Depuis un siècle, de nombreux traités ont été signés de manière bilatérale, pour organiser la taxation des entreprises. Ces traités sont actuellement très critiqués. Pourquoi ?
Ces traités ont été conçus pour éviter la double taxation des entreprises, à la fois par leur pays d’origine et les pays où elles ont établi des filiales. Mais l’OCDE craint aujourd’hui que ces traités permettent à certaines multinationales, entre autres de l’industrie numérique, de payer trop peu d’impôt. C’est dans ce contexte qu’une modification du traité standard qui sert de modèle à la grande majorité des traités bilatéraux, est actuellement envisagée. Certains suggèrent qu’il serait préférable d’avoir un traité multilatéral pour imposer des règles uniformes, mais on connaît les difficultés à aboutir sur de tels projets.
Au-delà de ces problèmes d’optimisation fiscale, vous dites que les sociétés numériques ont des caractéristiques particulières qui incitent à réfléchir à des modalités de taxation spécifiques ?

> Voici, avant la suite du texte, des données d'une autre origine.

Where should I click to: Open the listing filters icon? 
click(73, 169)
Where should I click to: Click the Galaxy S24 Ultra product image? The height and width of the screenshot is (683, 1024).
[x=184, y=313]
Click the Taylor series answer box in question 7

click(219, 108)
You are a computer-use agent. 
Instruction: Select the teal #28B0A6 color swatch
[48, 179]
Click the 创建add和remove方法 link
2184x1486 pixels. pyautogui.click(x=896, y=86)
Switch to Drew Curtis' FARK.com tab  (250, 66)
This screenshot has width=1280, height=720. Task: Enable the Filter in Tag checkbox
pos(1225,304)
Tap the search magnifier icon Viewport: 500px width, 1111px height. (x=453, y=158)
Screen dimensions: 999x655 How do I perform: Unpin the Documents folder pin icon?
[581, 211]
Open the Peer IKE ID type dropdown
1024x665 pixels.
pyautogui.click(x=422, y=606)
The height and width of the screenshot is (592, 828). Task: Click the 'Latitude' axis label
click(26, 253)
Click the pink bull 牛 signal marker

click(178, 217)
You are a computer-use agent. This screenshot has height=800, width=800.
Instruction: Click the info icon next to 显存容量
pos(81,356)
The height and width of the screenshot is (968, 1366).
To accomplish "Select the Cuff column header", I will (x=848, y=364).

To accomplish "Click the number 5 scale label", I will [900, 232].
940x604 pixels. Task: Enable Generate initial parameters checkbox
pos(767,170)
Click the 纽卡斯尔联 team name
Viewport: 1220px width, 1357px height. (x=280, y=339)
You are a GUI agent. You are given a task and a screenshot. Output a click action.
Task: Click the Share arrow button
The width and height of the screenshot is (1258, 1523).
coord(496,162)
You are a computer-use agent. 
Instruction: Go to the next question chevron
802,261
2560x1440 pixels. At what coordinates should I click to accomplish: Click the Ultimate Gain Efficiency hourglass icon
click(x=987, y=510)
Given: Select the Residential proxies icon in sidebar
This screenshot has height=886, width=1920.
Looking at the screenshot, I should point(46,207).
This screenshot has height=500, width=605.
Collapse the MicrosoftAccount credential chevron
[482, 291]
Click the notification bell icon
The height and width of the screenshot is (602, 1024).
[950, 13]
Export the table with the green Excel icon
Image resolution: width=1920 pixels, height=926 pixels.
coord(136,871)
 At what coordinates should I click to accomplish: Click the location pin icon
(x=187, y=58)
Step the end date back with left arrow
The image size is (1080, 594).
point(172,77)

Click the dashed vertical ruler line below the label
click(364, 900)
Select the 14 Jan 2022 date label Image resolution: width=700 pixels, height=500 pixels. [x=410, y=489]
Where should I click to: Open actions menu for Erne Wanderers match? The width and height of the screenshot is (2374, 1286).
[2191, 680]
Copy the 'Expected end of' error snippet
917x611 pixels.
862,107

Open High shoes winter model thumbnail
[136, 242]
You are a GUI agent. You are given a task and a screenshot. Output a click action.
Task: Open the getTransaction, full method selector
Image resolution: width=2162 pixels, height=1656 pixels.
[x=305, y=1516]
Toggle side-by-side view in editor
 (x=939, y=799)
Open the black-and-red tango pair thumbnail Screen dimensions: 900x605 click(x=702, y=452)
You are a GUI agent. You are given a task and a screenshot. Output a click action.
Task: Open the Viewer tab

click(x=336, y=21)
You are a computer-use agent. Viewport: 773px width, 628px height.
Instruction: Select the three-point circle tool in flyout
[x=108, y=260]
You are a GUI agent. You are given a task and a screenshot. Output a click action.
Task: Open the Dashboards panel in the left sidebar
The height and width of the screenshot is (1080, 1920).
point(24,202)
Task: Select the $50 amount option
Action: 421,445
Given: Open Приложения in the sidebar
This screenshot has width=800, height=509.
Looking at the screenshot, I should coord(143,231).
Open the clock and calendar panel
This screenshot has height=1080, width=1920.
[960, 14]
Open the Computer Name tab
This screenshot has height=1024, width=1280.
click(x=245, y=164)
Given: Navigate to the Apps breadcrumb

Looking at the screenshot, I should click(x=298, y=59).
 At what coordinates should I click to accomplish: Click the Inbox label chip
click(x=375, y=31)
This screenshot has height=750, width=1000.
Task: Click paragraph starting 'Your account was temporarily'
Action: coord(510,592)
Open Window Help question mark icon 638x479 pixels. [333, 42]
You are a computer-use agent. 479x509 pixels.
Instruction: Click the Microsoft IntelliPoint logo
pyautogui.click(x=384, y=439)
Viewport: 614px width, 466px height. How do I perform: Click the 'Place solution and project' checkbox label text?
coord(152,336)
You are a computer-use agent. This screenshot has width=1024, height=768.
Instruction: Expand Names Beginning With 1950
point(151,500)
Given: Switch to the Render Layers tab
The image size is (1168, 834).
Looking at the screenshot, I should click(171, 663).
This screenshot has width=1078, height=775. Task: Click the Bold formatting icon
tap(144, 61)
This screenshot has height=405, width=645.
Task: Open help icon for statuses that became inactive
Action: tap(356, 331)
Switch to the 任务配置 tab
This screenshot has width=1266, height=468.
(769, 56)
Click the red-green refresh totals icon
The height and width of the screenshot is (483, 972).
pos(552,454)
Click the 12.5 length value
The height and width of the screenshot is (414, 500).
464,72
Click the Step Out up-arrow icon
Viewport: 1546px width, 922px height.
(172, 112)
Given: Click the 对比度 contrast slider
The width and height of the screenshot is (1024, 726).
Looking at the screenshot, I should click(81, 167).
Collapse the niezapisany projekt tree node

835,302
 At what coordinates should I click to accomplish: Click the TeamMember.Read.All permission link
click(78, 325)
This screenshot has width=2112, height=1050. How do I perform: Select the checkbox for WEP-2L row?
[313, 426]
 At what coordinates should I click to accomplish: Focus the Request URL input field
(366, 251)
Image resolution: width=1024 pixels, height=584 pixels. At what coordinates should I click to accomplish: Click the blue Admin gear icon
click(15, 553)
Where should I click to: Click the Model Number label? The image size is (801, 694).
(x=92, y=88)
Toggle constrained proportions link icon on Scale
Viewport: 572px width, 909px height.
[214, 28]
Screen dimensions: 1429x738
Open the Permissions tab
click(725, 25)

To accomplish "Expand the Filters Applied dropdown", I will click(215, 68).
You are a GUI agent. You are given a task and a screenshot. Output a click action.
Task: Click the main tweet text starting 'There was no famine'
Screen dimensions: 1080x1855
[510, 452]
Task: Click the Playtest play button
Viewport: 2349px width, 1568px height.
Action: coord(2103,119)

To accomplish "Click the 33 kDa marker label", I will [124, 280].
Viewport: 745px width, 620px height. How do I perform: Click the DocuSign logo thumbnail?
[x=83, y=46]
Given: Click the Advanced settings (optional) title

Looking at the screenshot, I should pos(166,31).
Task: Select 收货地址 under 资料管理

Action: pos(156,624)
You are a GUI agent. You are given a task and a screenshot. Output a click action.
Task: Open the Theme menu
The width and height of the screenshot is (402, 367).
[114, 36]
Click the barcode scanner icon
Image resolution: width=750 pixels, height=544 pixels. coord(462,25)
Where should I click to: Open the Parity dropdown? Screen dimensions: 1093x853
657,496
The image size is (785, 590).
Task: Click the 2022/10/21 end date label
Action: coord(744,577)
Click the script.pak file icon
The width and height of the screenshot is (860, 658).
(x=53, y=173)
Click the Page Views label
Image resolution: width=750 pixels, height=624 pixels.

C’est un sujet de recherche tout à fait nouveau, que les économistes commencent juste à défricher. Les grands réseaux sociaux sont profitables, non seulement à cause de leur technologie qui me remplit d’admiration, mais aussi en raison de ce que les économistes appellent des "externalités de réseau" : les internautes fréquentent le site parce qu’ils savent que beaucoup d’autres le fréquentent aussi. Ce sont des nœuds de communication, et comme un nœud de communication n’est utile que s’il réunit beaucoup d’individus, il y en a forcément peu. La concurrence est donc imparfaite. Dans ce contexte, on peut se demander si la dynamique de ces industries n’encourage pas des investissements excessifs. Dans ce contexte, une taxation spécifique serait souhaitable pour limiter ces excès et l’inefficacité économique induite.